Les digressions, à chaque contemplation des tableaux, nous entraînent dans les souvenirs d’un auteur-narrateur qui semble se livrer totalement, du moins dans le cadre de son expérience. L’auteur communique chacune de ses sensations, d’abord sa souffrance physique, la migraine ophtalmique terrible qui le ronge au début du récit, puis l’étrange bien-être que lui procure le médicament qu’il prend et qui le soulage tout en lui donnant une perception particulière de la réalité.
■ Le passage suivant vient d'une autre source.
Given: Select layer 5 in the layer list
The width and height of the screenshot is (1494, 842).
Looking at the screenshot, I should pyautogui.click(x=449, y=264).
Au plus près des sens de l’écrivain, le texte frappe par sa sincérité et sa justesse.
Quelques réserves
Si l’on peut apprécier le tour de force de ce récit, et sa réussite quant à la précision des sensations qu’il parvient à communiquer, il est probable que certains lecteurs ne se laisseront pas embarquer par l'enthousiasme de l’écrivain. En effet, les justifications de la violence de certaines œuvres (cette violence ne serait pas celle du peintre, mais celle du monde, telle qu’elle est, simplement communiquée par la peinture) ne parviendront sans doute pas, du moins difficilement, à ôter la sensation de répulsion qui saisit le spectateur à la vue des toiles les plus brutales. Ainsi, malgré le talent de l’écrivain, ce livre ne “convertira” peut-être pas des lecteurs réticents à l’amour de Francis Bacon… Mais sait-on jamais.
Encore un mot...
Un récit prenant et talentueux, qui pourra ne pas convaincre tout le monde, mais qui frappe par son originalité, sa franchise et sa liberté.
Une phrase
“Il était un peu plus de minuit quand j’ai ouvert les yeux. Tout était bleu et frais. Moi aussi, j’étais frais : aucune douleur, tête légère, un vrai miracle. J’ai pris appui sur les coudes et me suis relevé avec précaution : on ne sait jamais, un mouvement trop brusque et le crâne pourrait se déchirer à nouveau. J’ai repoussé la couverture et me suis assis au bord du lit de camp : la nuque était bien, les épaules aussi, les yeux impeccables, pas de lourdeur dans les jambes. Voilà, j’étais de retour. Je me suis levé et du bleu m’a giclé au visage. Était-ce une fontaine ? Face à moi, un cube transparent se remplissait d’une eau très claire qui jaillissait d’un robinet. L’azur est irrésistible ; son effervescence vous réveille. En s’écoulant, l’eau prenait des teintes bleutées plus sombres, où se mêlaient des tourbillons d’écume rose et blanc ; et toute cette mousse débordait du cadre avec une volupté incontestable. On n’arrête pas le plaisir, il coule tout seul, ainsi va le monde liquide. J’ai réalisé que tout ce bleu avait veillé sur moi et que j’avais dormi juste en dessous d’un robinet qui coule. Pas étonnant que ma migraine ait disparu si vite : c’était carrément un flot qui avait baigné mes yeux, j’avais nagé pendant deux heures dans un lac de peinture. Le tableau s’appelle Water from a Running Tap (Eau s’écoulant d’un robinet). Il est moins célèbre que la série des papes, moins expressif que toutes ces œuvres de Bacon où des flaques de chair se tordent dans une cage ; aucun cri ne vient déchirer la surface de la toile ; aucun corps ne s’y agite : il n’y a que du bleu”. pp. 39-40.
L'auteur
Yannick Haenel, né en 1967 à Rennes, est professeur agrégé de lettres modernes et écrivain. Il a fondé la revue de littérature Ligne de risque, qu’il codirige depuis 1997. Il a été pensionnaire de l’Académie de France à Rome en 2008 et 2009. On lui doit de nombreux romans et récits, dont Cercle, prix Décembre et prix Roger-Nimier 2007, Jean Karski, prix Interallié 2009, Tiens ferme ta couronne, prix Médicis 2017 et La solitude Caravage, prix Méditerranée de l’essai 2019. Il a aussi réalisé un film, La Reine de Némi (30′, 2017) produit par le Studio national du Fresnoy. Il est également chroniqueur pour le magazine culturel Transfuge.